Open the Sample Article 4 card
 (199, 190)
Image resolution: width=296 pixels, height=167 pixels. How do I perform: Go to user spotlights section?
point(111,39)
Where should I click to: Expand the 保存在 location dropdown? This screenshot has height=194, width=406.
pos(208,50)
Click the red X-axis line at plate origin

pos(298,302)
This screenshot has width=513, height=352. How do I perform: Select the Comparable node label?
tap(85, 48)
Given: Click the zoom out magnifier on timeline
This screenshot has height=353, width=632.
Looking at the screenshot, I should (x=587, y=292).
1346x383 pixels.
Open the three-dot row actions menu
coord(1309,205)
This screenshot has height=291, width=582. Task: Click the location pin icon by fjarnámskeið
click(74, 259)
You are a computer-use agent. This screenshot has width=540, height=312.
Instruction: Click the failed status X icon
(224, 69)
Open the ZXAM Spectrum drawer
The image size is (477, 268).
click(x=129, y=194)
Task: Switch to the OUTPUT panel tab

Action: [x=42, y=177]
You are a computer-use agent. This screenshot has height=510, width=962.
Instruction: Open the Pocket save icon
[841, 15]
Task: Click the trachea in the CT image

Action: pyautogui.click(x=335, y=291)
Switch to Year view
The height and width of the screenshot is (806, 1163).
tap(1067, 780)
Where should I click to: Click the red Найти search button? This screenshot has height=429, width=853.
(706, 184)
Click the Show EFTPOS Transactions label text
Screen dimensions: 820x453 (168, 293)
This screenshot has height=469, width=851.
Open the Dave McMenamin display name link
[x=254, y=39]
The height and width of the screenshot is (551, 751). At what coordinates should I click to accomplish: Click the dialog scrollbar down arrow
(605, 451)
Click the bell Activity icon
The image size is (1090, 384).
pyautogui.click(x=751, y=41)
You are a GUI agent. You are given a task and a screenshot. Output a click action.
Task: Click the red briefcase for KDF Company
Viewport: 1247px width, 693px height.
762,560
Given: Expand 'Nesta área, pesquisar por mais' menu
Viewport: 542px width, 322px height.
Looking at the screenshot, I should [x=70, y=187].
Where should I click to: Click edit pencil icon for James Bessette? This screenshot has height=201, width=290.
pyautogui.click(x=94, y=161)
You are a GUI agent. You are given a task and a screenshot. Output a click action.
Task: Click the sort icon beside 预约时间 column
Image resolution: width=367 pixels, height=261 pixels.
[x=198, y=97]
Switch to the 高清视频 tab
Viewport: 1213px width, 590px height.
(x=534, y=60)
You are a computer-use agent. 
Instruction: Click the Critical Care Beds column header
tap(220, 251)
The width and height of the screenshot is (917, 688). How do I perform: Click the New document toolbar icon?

===

→ **Your instructions**: Only the lines from the one containing "Viewport: 542px width, 322px height." to the end of the listing belong in the output, each reproduced exactly.

→ **Response area**:
Viewport: 542px width, 322px height.
Looking at the screenshot, I should [x=70, y=187].
Where should I click to: Click edit pencil icon for James Bessette? This screenshot has height=201, width=290.
pyautogui.click(x=94, y=161)
You are a GUI agent. You are given a task and a screenshot. Output a click action.
Task: Click the sort icon beside 预约时间 column
Image resolution: width=367 pixels, height=261 pixels.
[x=198, y=97]
Switch to the 高清视频 tab
Viewport: 1213px width, 590px height.
(x=534, y=60)
You are a computer-use agent. 
Instruction: Click the Critical Care Beds column header
tap(220, 251)
The width and height of the screenshot is (917, 688). How do I perform: Click the New document toolbar icon?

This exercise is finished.